ALIRAN FILSAFAT EKSISTENSIALISME GURU SEBAGAI PEMBENTUK KARAKTER AGAR SISWA DAPAT MANDIRI


Aliran eksistensialisme agak sedikit rumit di badingkan aliran aliran filsafat yang lainnya karena di dalamnya pun banyak sekali aliran aliran yang berbeda. Tapi ada sesuatu yang sangat menonjol dari aliran ini, yaitu memfokuskan pada manusia individu yang bertanggung jawab atas kemauannya yang bebas tanpa memikirkan secara mendalam mana yang benar dan mana yang tidak benar. Eksistensialisme barasal dari kata dasar eksistensi (existency) yaitu dua buah kata yunani yaitu ex yang artinya keluar dan sistere yang berati berdiri. Jadi eksistensi adalah berdiri sebagai diri sendiri dengan keluar dari diri sendiri. Eksistensialisme adalah suatu gerakan filsafat yang mengusung ide bahwa manusia menciptakan makna dan hakekat hidup mereka sendiri. Oleh karena itu filsafat harus mengacu pada manusia yang konkrit, yaitu manusia sebagai eksistensi. Sebagai contoh, manusia aktif dan sibuk di dunia luar. Seolah – olah dia berada di luar dirinya sendiri, namun karena dia keluar dari dirinya itulah dia menjadi dirinya sediri. Eksistensialisme menyeruak dunia filsafat semenjak Perang Dunia II (Sutrisno : 1987). Diantara para tokohnya adalah Heidegger, Gabriel Marcel, Nietsze, Kieerkegaard, Sartre, Jaspers, dan Levinas. Yang dianggap bapak Eksistensialisme adalah Soren Kiekeergaard.
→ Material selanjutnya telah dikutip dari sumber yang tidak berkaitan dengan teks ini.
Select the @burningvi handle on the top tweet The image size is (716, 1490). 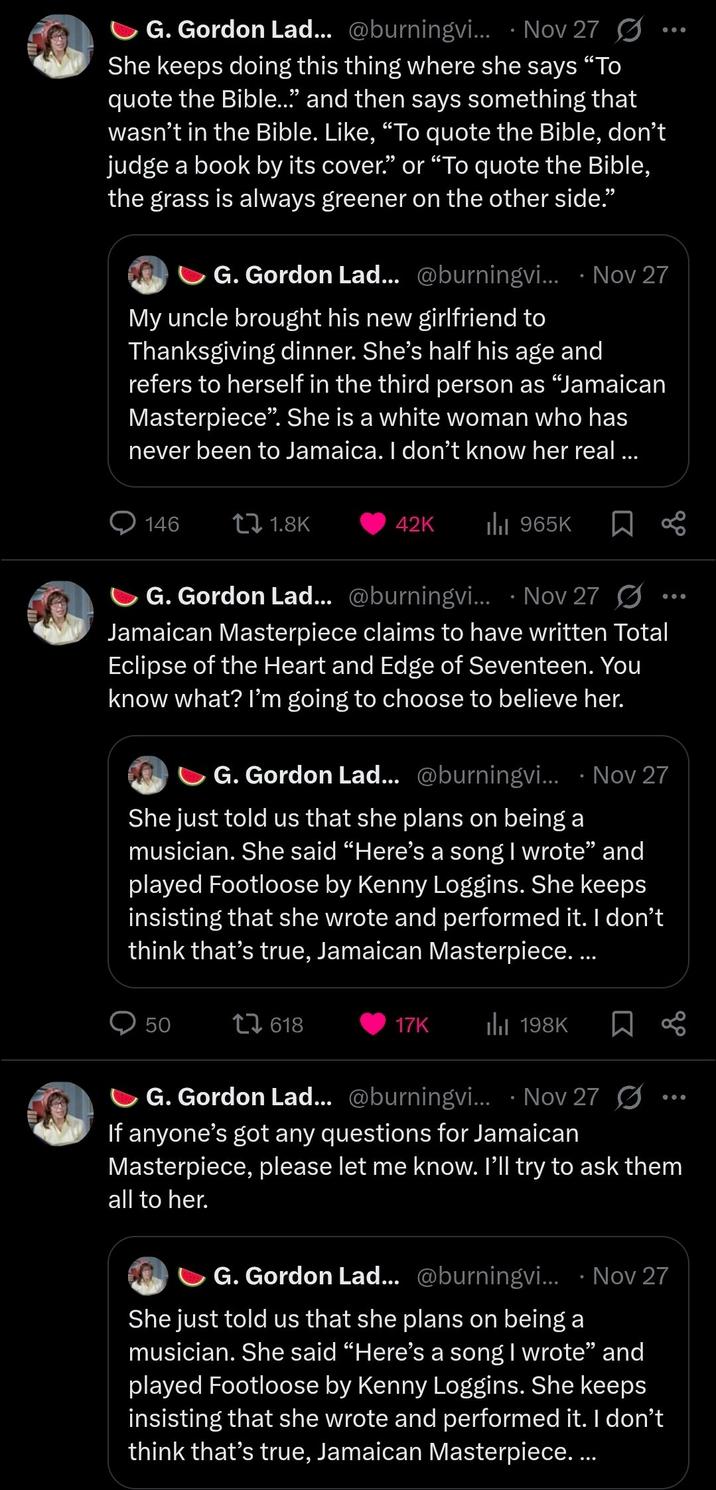(429, 29)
Dalam perkembangannya eksistensialisme, Sartre memetakannya ke dua kubu. Pertama adalah kubu Katolik seperti Jaspers dan Marcel yang bergerak menuju Tuhan. Kubu lainnya adalah eksistensialis ateis yaitu Sartre, Heidegger, dan eksistensialis Perancis lainnya (Bertens :1987) .
Tetapi ada kesamaan dalam pemikiran kaum eksistensialis itu, yaitu :
1.      Motif pokoknya adalah eksistensi, cara khas manusia berada. Pusat perhatian adalah manusia.
2.      Bereksistensi adalah dinamis, menciptakan dirinya secara aktif, berbuat, menjadi, merencanakan. Manusia, setiap saat, selalu berubah kurang atau lebih dari keadaan sebelumnya. Tidak ada 'state of being'.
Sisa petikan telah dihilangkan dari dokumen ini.